── 原文

首页> 中文期刊> 《江西医药》 >顺式阿曲库铵预注射联合无通气快速诱导在急诊饱胃患者全麻中的应用

顺式阿曲库铵预注射联合无通气快速诱导在急诊饱胃患者全麻中的应用

         

摘要

目的:探讨顺式阿曲库铵预注射联合无通气快速诱导在急诊饱胃患者全麻中应用的安全性和可行性。方法37例拟行全麻下急诊手术的饱胃患者,诱导前静脉给予顺式阿曲库铵0.02mg/kg预注射,面罩吸入纯氧3min后行静脉快速诱导,诱导期间不实施正压辅助通气,观察并记录诱导前后HR、SpO2、BP的变化及诱导过程中呛咳、呕吐、反流、误吸的发生率。结果 T0、T1、T2与T3各时点的SpO2分别为(97.62±1.46)%、(99.78±0.48)%、(99.70±0.85)%和(99.92±0.28)%。诱导过程平稳,气管插管前后SpO2无显著变化;诱导过程中无缺氧、呕吐、反流、误吸发生,且插管条件较为理想。结论对非困难气道的急诊饱胃患者全麻诱导中应用顺式阿曲库铵预注射联合无通气快速诱导技术是安全、可行的。%Objective To investigate the safety and the feasibility of applying cisatracurium pre-injection combined with no ventilation during rapid sequence induction of anesthesia in full stomach patients. Methods 37 patients with full stomach under-going general anesthesia were pre-injected cisatracurium 0.02mg/kg and inhaled 100% oxygen via face mask for 3 min without positive-pressure ventilation before induction of anesthesia. HR,SpO2,BP,ECG were monitored before, during and after the in-duction. The incidence of bucking, vomiting, regurgitation and aspiration were recorded. Results The SpO2 at T0,T1,T2 and T3, (97.62±1.46)%、(99.78±0.48)%、(99.70±0.85)% and (99.92±0.28)%. There were no significant changes on SPO2 and no hypoxia, regurgitation and aspiration took place in any cases. The intubation was ideal. Conclusion The technique of applying cisatracuri-um pre-injection with no ventilation during rapid sequence induction of anesthesia on the full stomach patients is safe and feasi-ble.

────
── 数据摘录

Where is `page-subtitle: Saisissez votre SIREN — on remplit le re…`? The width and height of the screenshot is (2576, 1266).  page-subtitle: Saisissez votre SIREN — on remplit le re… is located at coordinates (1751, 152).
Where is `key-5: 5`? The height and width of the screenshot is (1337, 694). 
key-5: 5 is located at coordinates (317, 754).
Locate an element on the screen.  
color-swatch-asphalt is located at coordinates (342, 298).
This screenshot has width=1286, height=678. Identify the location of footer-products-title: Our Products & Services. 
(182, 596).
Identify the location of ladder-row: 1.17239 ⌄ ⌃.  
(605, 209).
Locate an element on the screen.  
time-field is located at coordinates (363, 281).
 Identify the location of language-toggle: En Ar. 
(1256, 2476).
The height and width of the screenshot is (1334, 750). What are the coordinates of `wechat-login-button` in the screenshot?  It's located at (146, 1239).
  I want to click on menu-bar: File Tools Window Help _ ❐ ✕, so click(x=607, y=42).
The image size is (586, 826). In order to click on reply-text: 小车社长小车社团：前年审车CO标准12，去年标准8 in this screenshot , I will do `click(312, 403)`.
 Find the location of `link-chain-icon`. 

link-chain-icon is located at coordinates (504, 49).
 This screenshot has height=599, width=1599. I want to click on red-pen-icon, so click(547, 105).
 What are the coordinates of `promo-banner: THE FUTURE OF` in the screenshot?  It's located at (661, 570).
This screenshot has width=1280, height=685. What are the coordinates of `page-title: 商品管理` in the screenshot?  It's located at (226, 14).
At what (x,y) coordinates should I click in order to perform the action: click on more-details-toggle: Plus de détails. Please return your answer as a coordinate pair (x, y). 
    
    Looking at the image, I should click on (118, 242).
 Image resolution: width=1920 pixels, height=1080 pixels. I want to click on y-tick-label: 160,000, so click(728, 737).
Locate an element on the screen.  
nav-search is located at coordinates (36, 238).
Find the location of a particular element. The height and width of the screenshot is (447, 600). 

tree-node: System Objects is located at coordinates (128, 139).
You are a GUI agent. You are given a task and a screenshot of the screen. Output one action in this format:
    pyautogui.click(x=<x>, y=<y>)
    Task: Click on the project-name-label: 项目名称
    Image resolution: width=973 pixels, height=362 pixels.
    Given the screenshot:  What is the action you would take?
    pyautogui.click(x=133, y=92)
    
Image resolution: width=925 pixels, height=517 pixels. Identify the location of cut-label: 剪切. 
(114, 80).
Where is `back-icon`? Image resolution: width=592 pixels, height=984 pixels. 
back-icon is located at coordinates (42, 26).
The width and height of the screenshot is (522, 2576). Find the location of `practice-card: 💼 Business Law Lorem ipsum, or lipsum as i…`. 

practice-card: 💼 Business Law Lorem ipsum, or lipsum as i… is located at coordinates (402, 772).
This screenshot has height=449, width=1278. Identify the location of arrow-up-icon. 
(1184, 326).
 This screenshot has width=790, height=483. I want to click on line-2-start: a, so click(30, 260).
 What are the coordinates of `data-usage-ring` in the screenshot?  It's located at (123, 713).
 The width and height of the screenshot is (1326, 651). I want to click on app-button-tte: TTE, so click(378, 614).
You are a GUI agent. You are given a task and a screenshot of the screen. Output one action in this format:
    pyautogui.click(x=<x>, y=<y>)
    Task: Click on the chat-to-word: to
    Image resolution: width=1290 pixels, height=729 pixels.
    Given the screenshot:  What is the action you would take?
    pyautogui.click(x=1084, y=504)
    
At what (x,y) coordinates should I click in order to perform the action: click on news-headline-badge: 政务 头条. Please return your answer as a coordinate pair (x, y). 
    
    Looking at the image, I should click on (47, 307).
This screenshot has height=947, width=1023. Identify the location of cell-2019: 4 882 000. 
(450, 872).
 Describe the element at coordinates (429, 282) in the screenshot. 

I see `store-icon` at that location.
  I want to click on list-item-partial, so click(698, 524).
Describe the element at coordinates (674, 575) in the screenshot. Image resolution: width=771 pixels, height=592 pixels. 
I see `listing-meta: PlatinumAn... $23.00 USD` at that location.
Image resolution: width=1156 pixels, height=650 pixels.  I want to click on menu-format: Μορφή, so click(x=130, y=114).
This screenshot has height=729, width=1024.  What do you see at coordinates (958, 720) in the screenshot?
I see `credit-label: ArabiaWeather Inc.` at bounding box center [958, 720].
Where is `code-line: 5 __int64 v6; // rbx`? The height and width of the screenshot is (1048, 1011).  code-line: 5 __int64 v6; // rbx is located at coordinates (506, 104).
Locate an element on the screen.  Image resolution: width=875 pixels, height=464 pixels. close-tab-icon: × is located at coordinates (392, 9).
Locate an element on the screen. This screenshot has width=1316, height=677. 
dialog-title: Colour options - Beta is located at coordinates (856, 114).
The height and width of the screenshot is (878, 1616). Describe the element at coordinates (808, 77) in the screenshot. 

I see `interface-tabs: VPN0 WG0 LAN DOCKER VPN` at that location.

────

任务:
在这篇关于顺式阿曲库铵预注射的原文中,诱导前静脉预注射的顺式阿曲库铵剂量是多少? 以上记录在此不起任何作用。

本题答案:
0.02mg/kg。